··· Stored data

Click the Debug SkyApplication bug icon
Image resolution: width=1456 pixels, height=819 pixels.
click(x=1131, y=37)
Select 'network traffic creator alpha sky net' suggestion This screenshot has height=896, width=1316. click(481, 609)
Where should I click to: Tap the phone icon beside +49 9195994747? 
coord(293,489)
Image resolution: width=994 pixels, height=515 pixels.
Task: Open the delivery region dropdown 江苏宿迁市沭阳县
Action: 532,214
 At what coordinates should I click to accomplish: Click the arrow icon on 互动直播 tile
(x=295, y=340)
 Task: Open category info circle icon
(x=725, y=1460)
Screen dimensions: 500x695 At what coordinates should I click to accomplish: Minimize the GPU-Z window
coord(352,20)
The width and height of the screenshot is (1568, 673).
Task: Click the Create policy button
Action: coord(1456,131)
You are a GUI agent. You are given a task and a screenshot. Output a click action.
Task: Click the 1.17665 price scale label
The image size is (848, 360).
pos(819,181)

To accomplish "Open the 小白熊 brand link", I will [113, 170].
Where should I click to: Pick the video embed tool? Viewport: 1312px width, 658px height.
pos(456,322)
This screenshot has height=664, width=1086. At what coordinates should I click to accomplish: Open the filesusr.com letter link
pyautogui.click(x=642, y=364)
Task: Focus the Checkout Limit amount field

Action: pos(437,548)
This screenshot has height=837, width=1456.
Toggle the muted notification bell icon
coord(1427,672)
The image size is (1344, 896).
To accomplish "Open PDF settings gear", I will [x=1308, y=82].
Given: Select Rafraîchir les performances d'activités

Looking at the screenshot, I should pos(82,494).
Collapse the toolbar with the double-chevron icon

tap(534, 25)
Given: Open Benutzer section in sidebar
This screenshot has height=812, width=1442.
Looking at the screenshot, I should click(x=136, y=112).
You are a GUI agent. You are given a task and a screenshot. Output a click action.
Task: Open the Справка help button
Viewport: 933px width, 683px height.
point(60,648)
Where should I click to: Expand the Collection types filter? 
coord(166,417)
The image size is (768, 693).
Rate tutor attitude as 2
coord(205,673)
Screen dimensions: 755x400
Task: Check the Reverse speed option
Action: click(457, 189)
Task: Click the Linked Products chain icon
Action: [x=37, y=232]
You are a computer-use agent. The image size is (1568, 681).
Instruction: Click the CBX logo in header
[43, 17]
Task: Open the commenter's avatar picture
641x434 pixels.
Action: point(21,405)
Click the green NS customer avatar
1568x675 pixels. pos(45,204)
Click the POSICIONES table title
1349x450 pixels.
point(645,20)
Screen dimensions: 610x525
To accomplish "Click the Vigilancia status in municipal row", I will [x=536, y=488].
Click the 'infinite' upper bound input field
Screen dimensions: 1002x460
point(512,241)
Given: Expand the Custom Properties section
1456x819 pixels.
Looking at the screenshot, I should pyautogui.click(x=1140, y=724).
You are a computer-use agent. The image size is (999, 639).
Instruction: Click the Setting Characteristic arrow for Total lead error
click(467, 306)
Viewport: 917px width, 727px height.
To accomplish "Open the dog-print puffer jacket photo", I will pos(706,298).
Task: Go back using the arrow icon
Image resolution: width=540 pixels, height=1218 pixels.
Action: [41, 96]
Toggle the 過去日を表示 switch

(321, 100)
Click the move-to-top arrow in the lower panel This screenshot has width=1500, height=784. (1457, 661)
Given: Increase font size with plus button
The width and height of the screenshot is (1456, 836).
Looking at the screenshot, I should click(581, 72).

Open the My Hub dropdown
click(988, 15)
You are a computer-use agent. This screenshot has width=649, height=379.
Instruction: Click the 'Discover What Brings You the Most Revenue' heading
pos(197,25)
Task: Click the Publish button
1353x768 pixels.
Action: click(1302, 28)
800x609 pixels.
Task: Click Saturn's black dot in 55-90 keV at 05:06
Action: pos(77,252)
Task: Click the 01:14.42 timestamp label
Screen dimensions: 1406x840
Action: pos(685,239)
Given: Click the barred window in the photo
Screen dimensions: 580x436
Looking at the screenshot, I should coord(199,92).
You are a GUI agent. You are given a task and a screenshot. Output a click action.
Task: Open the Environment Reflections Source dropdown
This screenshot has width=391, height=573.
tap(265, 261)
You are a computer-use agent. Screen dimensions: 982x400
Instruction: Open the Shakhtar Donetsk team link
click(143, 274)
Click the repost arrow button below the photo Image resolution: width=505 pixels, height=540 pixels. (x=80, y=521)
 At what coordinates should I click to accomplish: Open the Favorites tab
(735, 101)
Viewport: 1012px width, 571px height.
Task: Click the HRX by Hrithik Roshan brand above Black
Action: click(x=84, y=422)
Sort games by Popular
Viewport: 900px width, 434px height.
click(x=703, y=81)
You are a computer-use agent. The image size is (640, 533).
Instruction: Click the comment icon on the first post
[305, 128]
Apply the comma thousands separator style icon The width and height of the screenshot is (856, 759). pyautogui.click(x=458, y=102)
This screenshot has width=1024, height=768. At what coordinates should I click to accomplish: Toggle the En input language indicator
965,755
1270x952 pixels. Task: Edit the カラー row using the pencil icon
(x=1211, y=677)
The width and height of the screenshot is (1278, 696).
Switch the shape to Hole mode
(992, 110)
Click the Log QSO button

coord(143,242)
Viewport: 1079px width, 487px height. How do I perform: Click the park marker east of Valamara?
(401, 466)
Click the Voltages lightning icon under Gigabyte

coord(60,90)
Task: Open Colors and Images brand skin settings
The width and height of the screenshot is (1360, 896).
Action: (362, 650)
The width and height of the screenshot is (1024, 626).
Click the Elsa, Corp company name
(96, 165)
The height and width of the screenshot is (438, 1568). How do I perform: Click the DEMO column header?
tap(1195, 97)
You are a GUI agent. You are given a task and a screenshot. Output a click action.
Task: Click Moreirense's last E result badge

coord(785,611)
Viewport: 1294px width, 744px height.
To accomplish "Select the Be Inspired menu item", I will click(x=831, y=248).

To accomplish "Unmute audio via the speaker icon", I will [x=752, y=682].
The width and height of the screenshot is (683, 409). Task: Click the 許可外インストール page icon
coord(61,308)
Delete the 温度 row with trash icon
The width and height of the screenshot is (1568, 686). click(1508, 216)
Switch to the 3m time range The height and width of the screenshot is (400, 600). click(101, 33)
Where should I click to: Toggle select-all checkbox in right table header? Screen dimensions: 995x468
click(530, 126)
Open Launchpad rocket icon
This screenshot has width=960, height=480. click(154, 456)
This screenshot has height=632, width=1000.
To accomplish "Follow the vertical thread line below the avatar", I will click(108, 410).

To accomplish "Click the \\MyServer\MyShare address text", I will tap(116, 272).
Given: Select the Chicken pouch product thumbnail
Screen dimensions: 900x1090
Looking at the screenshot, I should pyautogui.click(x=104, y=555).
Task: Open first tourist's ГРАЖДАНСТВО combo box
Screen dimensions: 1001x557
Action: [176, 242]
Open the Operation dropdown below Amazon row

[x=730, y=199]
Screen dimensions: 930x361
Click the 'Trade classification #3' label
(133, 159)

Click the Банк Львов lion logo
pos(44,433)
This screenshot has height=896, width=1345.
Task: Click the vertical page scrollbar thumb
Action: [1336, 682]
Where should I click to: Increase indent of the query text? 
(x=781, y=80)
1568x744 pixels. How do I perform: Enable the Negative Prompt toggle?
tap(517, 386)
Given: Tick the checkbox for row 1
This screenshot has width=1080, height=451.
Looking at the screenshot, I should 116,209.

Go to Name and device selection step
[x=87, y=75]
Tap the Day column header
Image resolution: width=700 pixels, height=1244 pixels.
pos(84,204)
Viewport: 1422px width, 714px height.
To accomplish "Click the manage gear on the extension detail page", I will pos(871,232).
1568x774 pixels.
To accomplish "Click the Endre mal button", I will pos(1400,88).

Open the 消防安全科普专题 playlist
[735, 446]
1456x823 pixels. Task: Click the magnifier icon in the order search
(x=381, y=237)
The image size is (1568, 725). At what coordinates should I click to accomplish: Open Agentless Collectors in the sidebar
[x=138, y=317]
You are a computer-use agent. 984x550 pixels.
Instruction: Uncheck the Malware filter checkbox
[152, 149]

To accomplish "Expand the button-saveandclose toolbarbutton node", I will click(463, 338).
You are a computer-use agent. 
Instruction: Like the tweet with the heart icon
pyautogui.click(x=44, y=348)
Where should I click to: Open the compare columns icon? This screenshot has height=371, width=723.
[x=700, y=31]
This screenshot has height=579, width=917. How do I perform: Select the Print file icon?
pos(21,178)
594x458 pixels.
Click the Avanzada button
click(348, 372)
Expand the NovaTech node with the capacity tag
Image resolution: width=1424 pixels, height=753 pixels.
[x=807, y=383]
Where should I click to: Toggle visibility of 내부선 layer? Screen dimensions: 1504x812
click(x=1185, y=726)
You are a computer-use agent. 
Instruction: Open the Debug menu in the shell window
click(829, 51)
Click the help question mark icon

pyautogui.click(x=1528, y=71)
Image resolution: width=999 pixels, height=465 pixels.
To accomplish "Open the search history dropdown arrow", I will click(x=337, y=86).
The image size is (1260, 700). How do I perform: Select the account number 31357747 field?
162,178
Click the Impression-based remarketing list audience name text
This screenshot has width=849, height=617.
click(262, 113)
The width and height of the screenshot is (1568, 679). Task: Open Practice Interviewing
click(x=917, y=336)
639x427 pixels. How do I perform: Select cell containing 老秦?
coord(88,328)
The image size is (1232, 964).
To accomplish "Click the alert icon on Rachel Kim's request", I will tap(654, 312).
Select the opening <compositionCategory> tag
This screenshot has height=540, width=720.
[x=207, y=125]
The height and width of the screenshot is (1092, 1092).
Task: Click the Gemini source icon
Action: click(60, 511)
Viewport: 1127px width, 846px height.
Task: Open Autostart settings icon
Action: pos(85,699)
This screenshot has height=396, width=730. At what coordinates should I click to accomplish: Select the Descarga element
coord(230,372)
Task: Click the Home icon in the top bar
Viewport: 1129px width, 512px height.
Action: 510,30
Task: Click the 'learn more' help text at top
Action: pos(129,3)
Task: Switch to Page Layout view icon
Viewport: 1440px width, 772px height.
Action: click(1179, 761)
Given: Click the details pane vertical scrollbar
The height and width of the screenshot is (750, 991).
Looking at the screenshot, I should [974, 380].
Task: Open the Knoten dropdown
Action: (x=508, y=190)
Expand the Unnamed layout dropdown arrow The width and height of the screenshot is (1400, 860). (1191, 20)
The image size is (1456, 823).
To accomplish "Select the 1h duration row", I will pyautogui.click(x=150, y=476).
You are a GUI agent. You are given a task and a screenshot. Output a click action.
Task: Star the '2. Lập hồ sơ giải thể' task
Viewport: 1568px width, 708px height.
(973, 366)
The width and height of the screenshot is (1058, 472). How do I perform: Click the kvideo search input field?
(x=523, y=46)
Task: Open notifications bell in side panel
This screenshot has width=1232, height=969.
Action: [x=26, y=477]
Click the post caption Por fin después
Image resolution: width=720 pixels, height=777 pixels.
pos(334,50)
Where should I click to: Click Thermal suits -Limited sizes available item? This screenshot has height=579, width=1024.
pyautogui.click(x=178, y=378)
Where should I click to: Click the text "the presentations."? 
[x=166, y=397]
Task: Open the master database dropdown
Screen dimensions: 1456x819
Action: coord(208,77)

······

The request.
Start at the line in the records that contains "Go to Name and device selection step" and stop after the line that contains "(x=381, y=237)". Write out those lines again, swapping "playlist" for "channel" and leaving everything else unchanged.

Response.
Go to Name and device selection step
[x=87, y=75]
Tap the Day column header
Image resolution: width=700 pixels, height=1244 pixels.
pos(84,204)
Viewport: 1422px width, 714px height.
To accomplish "Click the manage gear on the extension detail page", I will pos(871,232).
1568x774 pixels.
To accomplish "Click the Endre mal button", I will pos(1400,88).

Open the 消防安全科普专题 channel
[735, 446]
1456x823 pixels. Task: Click the magnifier icon in the order search
(x=381, y=237)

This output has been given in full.